How is it wired for 120?


----------



## B.Scott (Feb 1, 2013)

Woodchuck,

All my 220 single phase motors are 220. Two lines of 110 Volts. No neutrals. 

Neutral is only needed with 110 on my stuff. That has a standard kitchen blender type plug. Can't be plugged into a 220 recept.

Your post brings another idea to mind.

You say you never heard of "Tera"
His post had the word "tare". I'm guessing your spell checker did that but if his motor does read Tera and he just misread or misspelled it that could be the info he needs. 

"Tera" is Latin for earth or "ground"!

Bob


----------



## B.Scott (Feb 1, 2013)

Just to add

I'm a carpenter not an electrician so get other info on this before plugging in. 

My comments assume a motor plugged directly into a wall plug.

If this motor is on a machine (probably is) then there is likely control wiring(switches, starters etc...). Some of these may require 110v and would need the neutral for that. 

In other words the motor uses the two 110 lines and the ground for safety, but the magnetic switch may have a 110v coil that needs the neutral to start and run the motor. All that would plug in using your four prong plug. 

Kind of like a range in a house. The 220 runs the burners and 110 with The neutral runs the clock so your wife knows when to take the roast out. LOL..... The ground is for safety in case there's stray electricity. 

More details and the electricians may be able to help. 

Bob


----------



## WarnerConstInc. (Jan 30, 2008)

All the dual voltage single phase motors I have had, only had 4 leads. 

No neutrals on them, even for the start stops on them.


----------



## Leo G (May 12, 2005)

It depends on the speed of the motor. The lower the speed the more coils it'll have and more wires.


----------



## woodchuck2 (Feb 27, 2008)

B.Scott said:


> Woodchuck,
> 
> All my 220 single phase motors are 220. Two lines of 110 Volts. No neutrals.
> 
> ...


I misspelled the word by accident. I never gave it a thought to look up the Latin meaning of it, but the definition i found was "to balance" which is what a neutral does in a 240v circuit.


----------



## trav007 (Jan 25, 2008)

Here is a picture of the offending motor. Also, I should note that I only have a neutral due to the fact that in order to supply 220 to this motor I have to run it off a generator which has a four pole twist lock plug. The original wiring has the ground to the machine and 2 hots and a neutral as well.


----------



## Railman (Jan 19, 2008)

The three tare wires would just be wire nutted together. 4+8 to one line, & 1 would be the other line.

Joe


----------



## Leo G (May 12, 2005)

Just wire it like it says

1 goes to the line plug

4 and 8 go to the other line on the plug

3, 5 and 2 get tied together and taped off. Good to go.

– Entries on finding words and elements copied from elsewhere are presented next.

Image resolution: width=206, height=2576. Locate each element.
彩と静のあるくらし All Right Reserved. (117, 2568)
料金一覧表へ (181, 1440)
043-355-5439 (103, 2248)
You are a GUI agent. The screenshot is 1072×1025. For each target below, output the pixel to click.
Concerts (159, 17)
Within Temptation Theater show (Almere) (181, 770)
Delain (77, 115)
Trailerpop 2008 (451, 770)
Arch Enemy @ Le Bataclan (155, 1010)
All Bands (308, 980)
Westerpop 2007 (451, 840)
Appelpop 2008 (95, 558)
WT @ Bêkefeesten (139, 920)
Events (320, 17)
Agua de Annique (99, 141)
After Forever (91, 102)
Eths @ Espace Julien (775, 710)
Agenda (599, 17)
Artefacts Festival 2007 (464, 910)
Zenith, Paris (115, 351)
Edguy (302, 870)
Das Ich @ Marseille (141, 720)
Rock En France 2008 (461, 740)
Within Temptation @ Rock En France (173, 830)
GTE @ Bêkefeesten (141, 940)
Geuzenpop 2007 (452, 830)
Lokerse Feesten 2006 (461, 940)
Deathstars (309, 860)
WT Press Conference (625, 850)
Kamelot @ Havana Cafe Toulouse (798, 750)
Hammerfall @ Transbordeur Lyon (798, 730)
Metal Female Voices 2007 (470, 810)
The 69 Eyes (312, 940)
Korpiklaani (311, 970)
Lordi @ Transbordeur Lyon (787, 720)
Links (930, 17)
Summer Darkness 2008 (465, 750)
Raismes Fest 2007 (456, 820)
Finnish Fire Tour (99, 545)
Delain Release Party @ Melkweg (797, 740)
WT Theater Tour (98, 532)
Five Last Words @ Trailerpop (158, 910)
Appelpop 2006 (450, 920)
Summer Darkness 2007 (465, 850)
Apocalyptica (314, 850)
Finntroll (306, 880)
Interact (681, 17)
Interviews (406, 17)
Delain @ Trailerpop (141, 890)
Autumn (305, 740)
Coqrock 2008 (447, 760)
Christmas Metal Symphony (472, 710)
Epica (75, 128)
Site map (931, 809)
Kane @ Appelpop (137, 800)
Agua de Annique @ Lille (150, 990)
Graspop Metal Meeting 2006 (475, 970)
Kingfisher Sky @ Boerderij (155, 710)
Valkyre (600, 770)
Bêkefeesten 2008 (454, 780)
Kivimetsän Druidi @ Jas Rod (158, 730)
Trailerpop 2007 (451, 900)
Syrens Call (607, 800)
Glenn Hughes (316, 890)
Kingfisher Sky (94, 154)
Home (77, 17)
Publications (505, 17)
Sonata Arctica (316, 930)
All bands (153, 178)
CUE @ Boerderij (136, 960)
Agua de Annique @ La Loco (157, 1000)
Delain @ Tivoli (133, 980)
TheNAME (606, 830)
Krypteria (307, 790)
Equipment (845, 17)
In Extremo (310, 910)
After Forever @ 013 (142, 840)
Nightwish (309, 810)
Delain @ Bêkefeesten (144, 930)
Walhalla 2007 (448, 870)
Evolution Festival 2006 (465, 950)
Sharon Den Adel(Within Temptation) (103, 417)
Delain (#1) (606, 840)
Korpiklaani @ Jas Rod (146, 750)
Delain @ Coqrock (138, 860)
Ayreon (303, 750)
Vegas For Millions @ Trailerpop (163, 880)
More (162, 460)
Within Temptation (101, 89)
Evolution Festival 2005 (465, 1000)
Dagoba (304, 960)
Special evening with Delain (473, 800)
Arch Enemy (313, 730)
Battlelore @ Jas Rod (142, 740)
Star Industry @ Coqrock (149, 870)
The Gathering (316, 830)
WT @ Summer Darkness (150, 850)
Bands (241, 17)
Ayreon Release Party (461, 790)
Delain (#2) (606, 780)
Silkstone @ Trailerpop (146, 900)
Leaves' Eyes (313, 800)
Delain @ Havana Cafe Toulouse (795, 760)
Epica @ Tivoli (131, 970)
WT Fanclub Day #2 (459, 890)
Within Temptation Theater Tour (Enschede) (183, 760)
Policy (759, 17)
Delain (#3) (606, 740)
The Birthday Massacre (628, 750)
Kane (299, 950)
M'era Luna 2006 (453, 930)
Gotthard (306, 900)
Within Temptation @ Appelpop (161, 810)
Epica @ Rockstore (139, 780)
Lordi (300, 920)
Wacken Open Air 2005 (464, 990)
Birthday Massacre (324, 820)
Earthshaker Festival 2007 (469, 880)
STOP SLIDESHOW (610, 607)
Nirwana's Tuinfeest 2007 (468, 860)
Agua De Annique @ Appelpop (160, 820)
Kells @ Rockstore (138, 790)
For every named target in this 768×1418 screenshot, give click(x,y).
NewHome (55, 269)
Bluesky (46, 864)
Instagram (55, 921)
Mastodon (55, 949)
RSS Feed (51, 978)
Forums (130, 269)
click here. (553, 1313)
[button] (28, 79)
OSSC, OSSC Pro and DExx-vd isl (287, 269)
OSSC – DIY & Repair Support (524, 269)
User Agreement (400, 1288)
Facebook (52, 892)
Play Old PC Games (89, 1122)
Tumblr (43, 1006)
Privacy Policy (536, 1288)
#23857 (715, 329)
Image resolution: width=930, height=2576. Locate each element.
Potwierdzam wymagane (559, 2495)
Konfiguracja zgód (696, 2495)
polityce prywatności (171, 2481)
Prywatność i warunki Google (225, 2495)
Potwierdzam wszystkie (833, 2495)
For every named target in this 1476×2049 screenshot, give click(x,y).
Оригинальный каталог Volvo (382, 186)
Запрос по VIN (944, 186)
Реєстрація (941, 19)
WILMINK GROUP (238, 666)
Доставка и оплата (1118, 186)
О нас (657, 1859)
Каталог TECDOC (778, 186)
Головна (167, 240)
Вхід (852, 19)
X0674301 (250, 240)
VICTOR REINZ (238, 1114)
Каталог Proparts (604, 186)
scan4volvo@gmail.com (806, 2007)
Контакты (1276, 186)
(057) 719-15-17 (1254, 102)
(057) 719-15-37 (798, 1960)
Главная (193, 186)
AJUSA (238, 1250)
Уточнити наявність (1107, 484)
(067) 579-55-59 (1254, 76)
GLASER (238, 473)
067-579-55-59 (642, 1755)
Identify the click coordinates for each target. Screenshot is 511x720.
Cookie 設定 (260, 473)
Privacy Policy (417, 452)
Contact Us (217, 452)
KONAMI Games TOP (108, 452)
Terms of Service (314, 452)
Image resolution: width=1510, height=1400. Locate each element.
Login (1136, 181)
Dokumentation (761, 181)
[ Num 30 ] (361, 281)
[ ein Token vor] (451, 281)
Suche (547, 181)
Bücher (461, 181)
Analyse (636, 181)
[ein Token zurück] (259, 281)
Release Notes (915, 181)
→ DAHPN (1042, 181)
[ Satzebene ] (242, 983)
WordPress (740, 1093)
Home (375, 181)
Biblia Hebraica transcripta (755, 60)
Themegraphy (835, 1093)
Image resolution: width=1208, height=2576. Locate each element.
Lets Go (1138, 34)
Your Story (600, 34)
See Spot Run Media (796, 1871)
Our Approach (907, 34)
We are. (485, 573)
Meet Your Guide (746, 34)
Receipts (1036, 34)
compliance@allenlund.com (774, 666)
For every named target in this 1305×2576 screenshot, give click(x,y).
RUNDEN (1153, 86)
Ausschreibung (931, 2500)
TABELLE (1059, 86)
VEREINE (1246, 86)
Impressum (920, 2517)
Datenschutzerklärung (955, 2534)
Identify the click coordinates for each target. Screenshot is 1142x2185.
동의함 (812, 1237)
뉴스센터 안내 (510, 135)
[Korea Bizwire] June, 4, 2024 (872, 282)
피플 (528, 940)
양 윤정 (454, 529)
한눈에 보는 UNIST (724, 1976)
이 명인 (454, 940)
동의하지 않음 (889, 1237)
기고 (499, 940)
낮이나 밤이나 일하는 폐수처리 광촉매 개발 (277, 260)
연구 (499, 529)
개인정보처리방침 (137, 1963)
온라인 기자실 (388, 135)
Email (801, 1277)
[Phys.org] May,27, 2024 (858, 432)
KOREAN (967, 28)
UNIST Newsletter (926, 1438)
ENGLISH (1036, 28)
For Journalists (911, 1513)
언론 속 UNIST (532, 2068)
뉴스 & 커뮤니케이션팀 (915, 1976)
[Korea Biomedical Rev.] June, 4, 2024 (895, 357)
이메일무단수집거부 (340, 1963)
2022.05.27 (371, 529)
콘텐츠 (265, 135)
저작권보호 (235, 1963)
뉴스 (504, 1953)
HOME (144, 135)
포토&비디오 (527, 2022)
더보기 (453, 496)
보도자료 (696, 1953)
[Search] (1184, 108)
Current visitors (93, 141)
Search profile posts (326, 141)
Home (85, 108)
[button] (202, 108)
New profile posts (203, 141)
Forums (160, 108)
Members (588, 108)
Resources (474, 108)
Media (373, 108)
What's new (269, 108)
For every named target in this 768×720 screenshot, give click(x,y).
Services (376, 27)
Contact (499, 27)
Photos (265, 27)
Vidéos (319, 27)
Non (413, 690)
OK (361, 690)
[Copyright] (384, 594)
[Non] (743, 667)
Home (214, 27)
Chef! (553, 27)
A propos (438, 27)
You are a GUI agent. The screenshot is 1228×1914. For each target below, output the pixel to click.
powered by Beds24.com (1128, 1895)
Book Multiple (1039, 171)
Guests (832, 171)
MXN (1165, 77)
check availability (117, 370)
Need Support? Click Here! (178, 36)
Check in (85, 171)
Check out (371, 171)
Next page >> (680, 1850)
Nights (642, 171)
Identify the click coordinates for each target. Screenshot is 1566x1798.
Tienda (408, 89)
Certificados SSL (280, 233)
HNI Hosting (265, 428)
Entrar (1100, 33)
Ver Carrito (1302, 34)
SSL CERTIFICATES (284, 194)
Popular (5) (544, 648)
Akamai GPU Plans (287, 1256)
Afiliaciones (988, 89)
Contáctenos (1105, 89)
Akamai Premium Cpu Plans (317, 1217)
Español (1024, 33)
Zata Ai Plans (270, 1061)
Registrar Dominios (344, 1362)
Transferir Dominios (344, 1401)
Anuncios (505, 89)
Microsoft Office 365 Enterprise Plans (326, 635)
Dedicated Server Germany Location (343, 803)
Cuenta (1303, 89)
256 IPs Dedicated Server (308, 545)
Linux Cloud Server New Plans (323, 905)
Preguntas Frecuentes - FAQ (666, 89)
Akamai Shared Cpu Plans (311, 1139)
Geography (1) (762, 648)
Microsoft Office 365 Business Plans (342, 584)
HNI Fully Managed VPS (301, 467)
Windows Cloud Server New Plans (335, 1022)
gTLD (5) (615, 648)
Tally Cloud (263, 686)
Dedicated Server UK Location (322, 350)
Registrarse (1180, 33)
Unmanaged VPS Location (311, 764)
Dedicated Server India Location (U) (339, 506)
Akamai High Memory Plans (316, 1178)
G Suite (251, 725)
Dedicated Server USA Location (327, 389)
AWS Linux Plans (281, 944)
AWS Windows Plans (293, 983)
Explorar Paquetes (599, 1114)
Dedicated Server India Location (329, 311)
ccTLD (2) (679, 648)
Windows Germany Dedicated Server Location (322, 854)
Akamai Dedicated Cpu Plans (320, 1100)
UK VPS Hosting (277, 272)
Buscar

Ground to the motor housing or body of the device.


----------



## B.Scott (Feb 1, 2013)

Agreed


----------



## Railman (Jan 19, 2008)

Dam Leo, your slippin!
I'm usually the one that gets beat out!

In the tare terminoligy, I'm thinkin it one of those famous Taiwan misspellings for "tape". I can't find an appropriate def for tare in this use.
Joe


----------



## Leo G (May 12, 2005)

You wrote less than me.:whistling


----------



## Railman (Jan 19, 2008)

Less is more!


----------



## Leo G (May 12, 2005)

You didn't mention grounding :whistling


----------



## Railman (Jan 19, 2008)

Well I guess grounding is important, but if you want to be thorough, you might mention that there's no neutral to wiring it 220, as he suggested in his first post.


----------



## Leo G (May 12, 2005)

I knew there was no neutral to be on the motor. But, if you have a 4 wire system I don't know if you tie the neutral and the ground together, so I didn't mention it. Pretty sure that is what you do if you have a new 4 wire system and need to wire it up to an 3 wire range.


----------



## trav007 (Jan 25, 2008)

Thanks guys, now that I look at the diagram again i feel like I need someone to slap me in the back of the head. :thumbsup:

It all makes sense now


----------



## Leo G (May 12, 2005)

If you were closer I'd take you up on that :laughing:


----------



## B.Scott (Feb 1, 2013)

Railman said:


> Well I guess grounding is important, but if you want to be thorough, you might mention that there's no neutral to wiring it 220, as he suggested in his first post.


It you really want to be thorough you need to find out what this motor does and walk him through the switching. 

If it was 110 do you need a double pole switch to convert to 220?

Bob


----------



## WarnerConstInc. (Jan 30, 2008)

Leo G said:


> It depends on the speed of the motor. The lower the speed the more coils it'll have and more wires.


Well this one looks like a 2 pole, most of mine were 4 poles and had less wires.

I have 6 and 8 pole motors with only 3 leads.....


----------



## jamesgr81 (Feb 14, 2012)

It doesn't say tare....it says tape as some have suggested. The windings are connected in series for 240 volts, parallel for 120 volts. Has nothing to do with number of poles. 

The number of poles is is not the same as the number of windings. Since the speed of this motor is 3600 - slip approx 3450 rpm it is a two pole motor. 

If you look at the stator field windings you will see many slots and sets of windings. The way they are connected is determined by manufacture.


----------



## DuMass (Feb 6, 2008)

I notice the motor nameplate says 60Hz, I always thought Canada was all 50Hz?


----------